* [Work instructions]:
Output the lines from the one holding "Website ontwikkeling door RB-Media (76, 2499)" to the end of the entries that follow, exactly and only those, minus any pictures.

* [Data]:
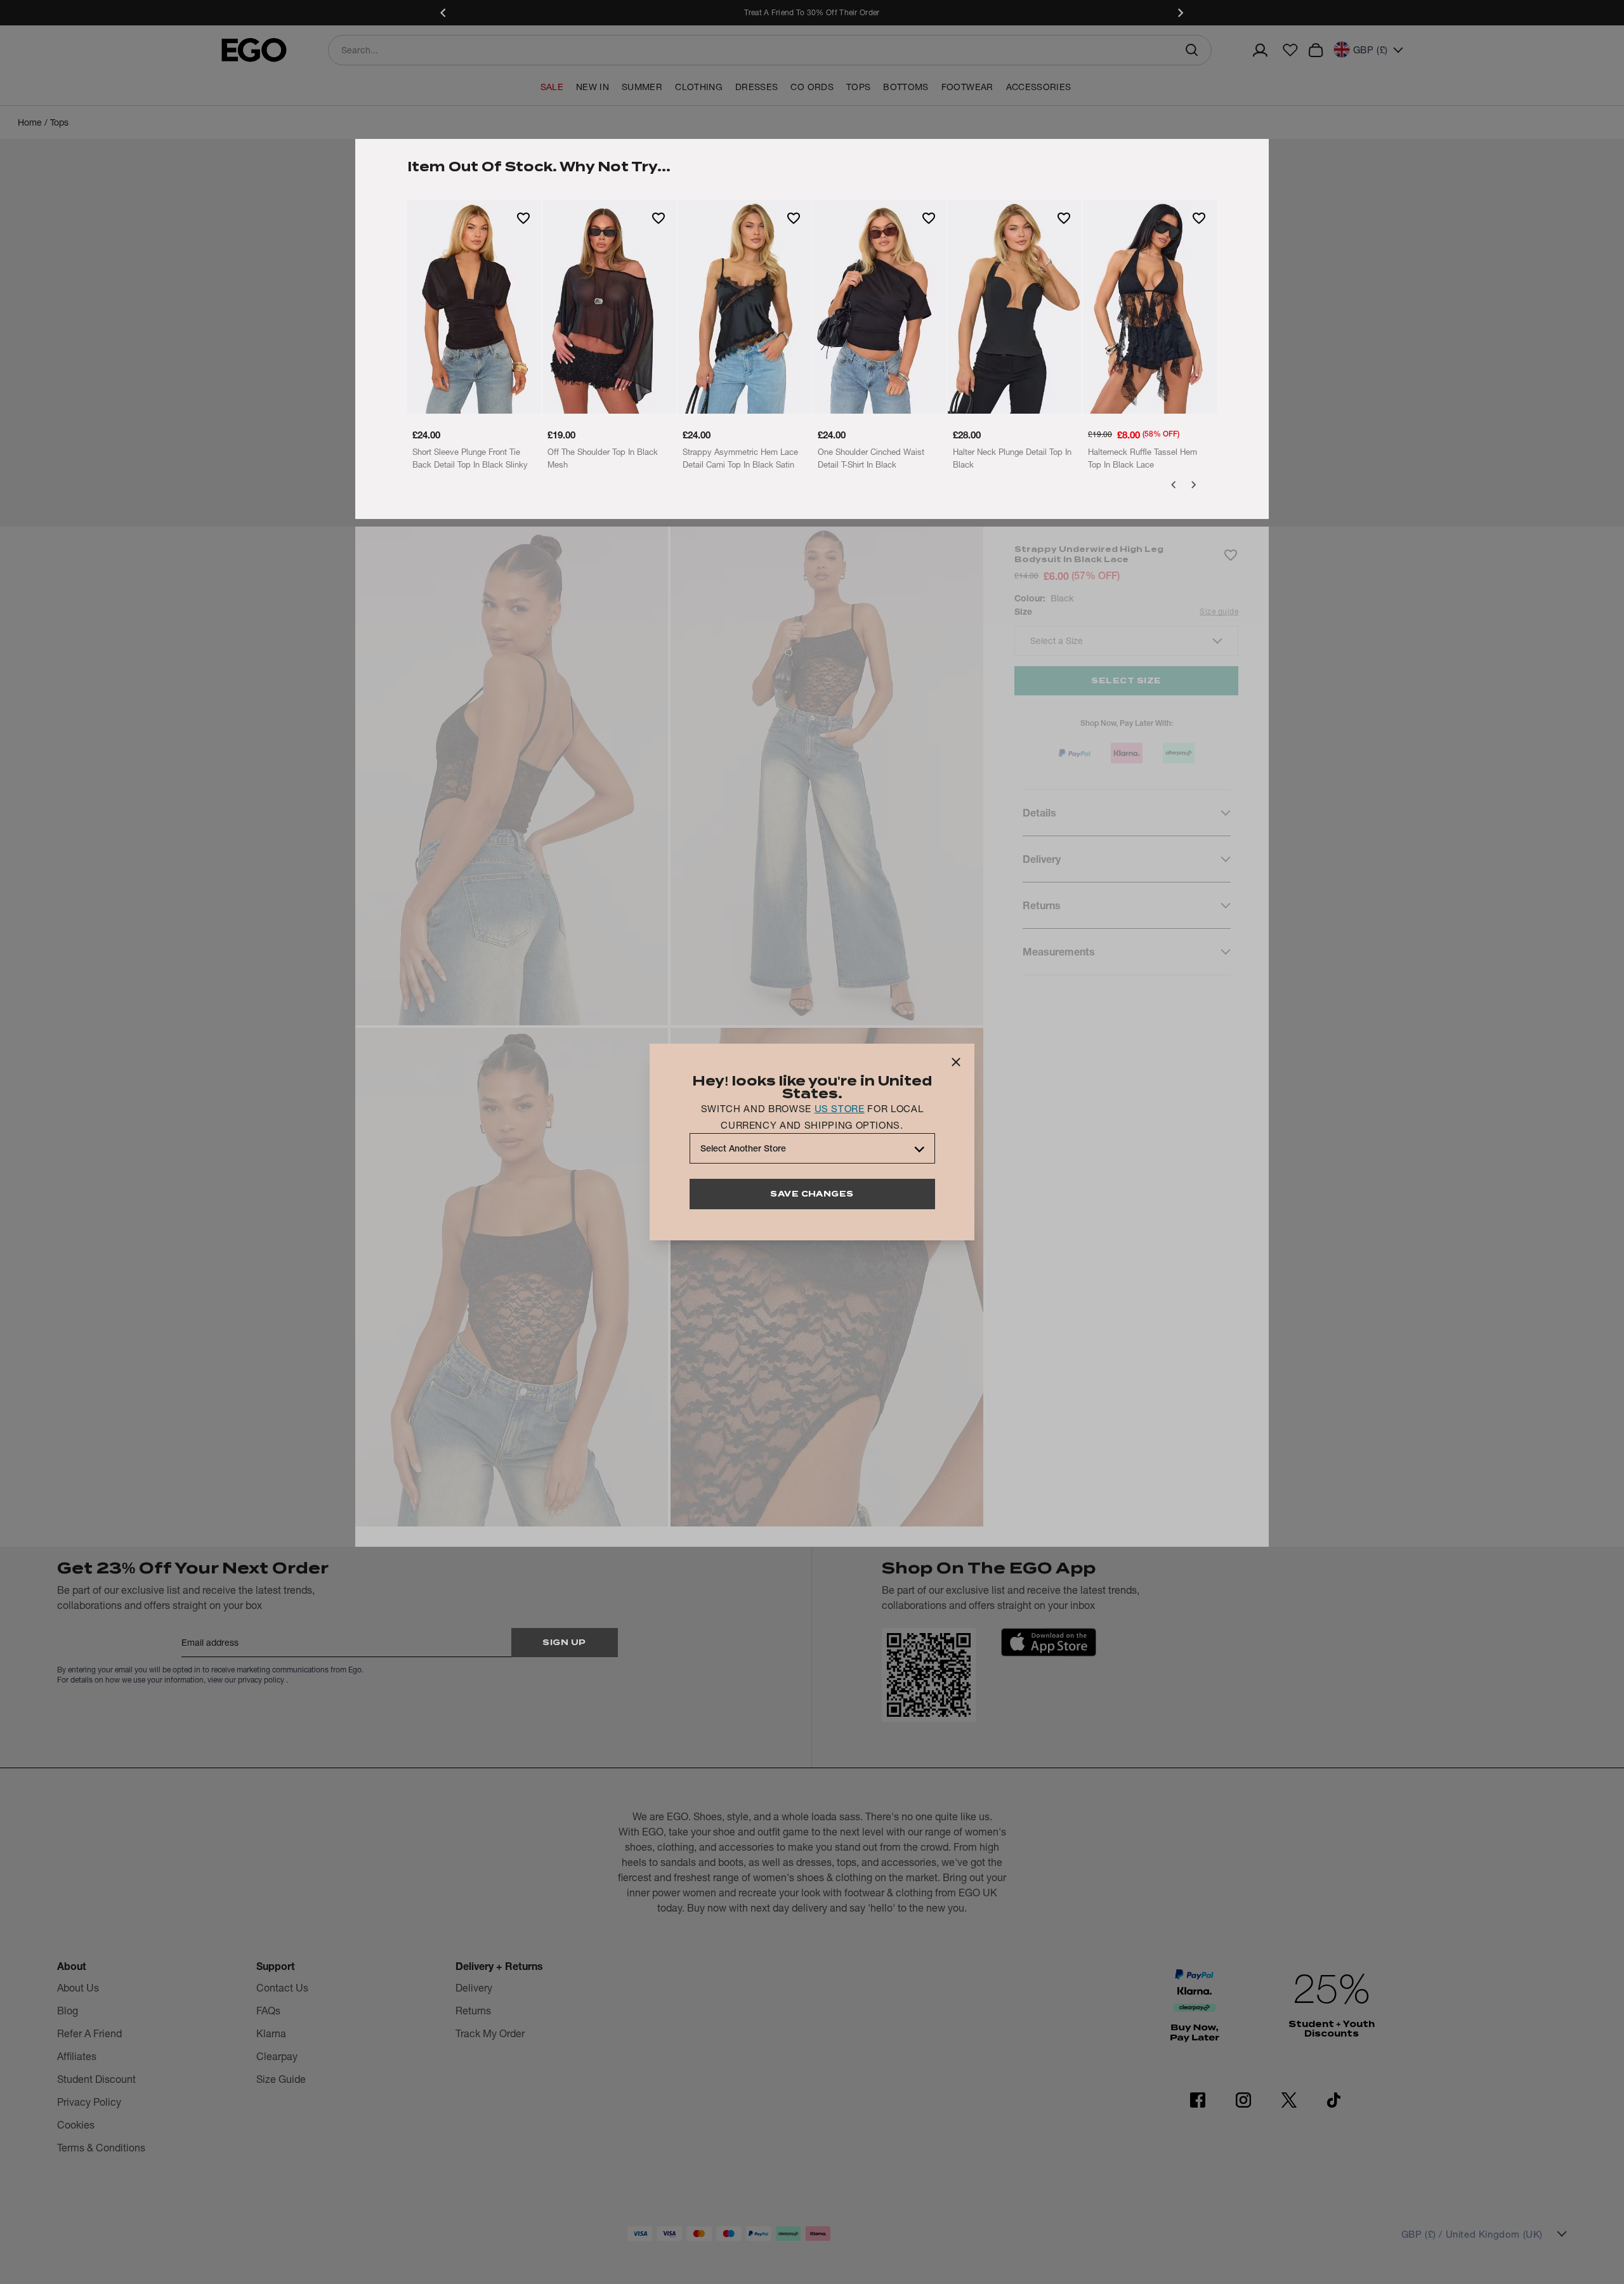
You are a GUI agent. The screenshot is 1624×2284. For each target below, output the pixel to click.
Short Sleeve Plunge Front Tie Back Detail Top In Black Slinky (470, 458)
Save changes (812, 1193)
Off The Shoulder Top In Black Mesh (602, 458)
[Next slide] (1180, 12)
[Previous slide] (444, 12)
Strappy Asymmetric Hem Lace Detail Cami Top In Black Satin (740, 458)
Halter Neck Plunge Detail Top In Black (1012, 458)
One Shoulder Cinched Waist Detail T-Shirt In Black (871, 458)
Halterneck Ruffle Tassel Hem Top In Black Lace (1142, 458)
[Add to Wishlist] (523, 217)
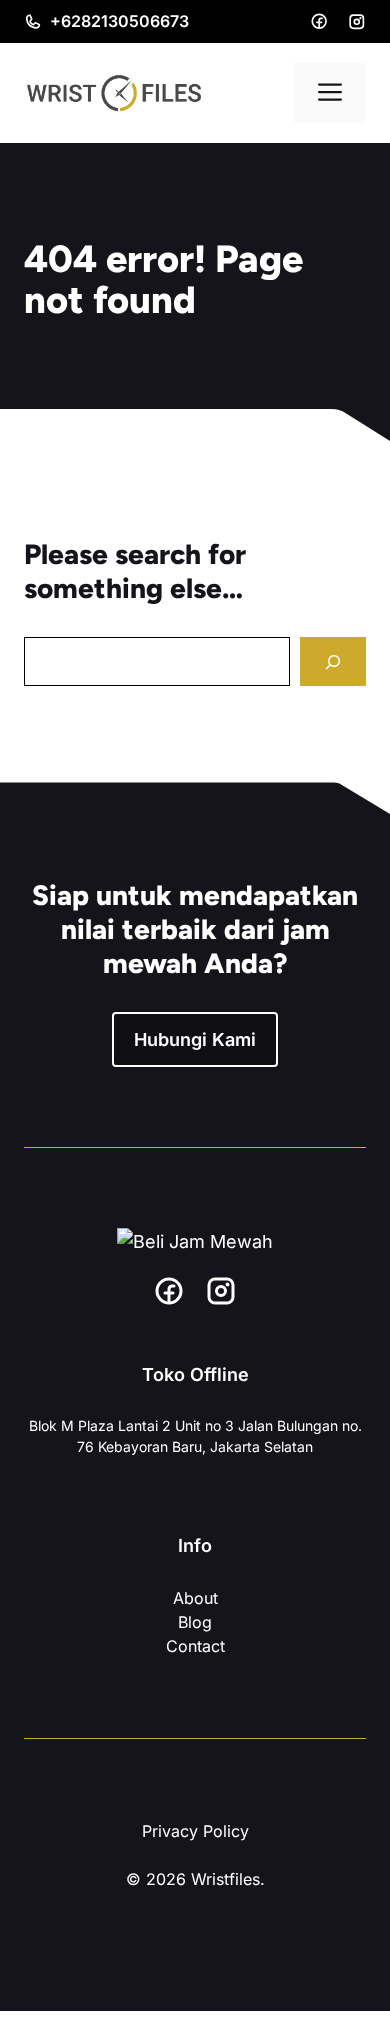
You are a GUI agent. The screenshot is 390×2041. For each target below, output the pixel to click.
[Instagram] (357, 22)
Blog (195, 1622)
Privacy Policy (195, 1831)
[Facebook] (319, 21)
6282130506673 (125, 21)
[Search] (333, 661)
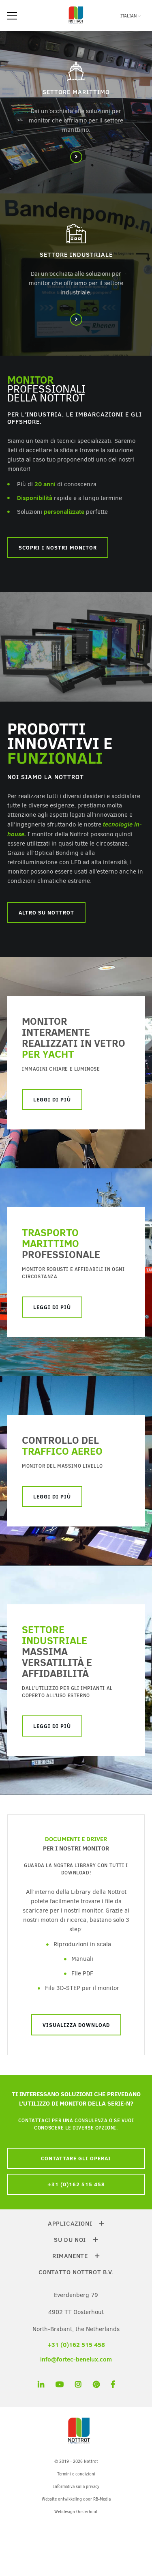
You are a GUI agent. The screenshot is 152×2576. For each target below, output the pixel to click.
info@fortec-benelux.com (76, 2359)
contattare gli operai (76, 2158)
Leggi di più (52, 1307)
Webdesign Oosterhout (76, 2511)
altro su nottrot (46, 912)
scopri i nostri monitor (58, 547)
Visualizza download (76, 2025)
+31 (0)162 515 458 (76, 2184)
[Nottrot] (75, 23)
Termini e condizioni (76, 2474)
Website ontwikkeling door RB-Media (76, 2499)
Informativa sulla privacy (76, 2486)
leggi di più (52, 1099)
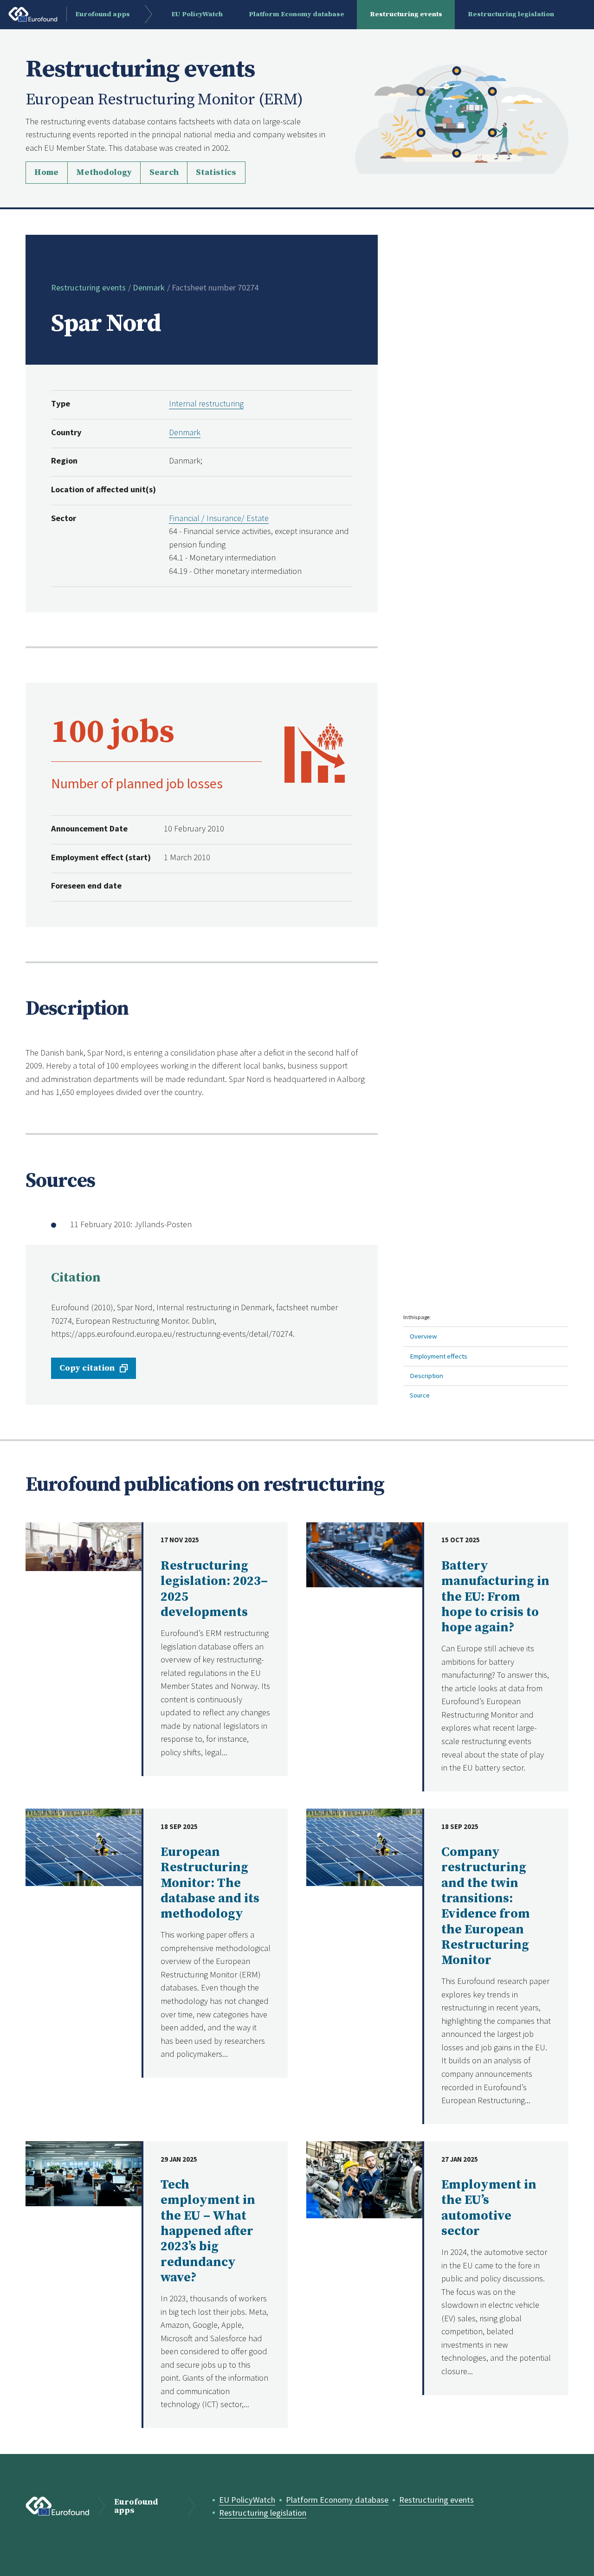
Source (420, 1395)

* [Solution for this exercise]:
Website ontwikkeling door RB-Media (76, 2499)
Informativa sulla privacy (76, 2486)
leggi di più (52, 1099)
Source (420, 1395)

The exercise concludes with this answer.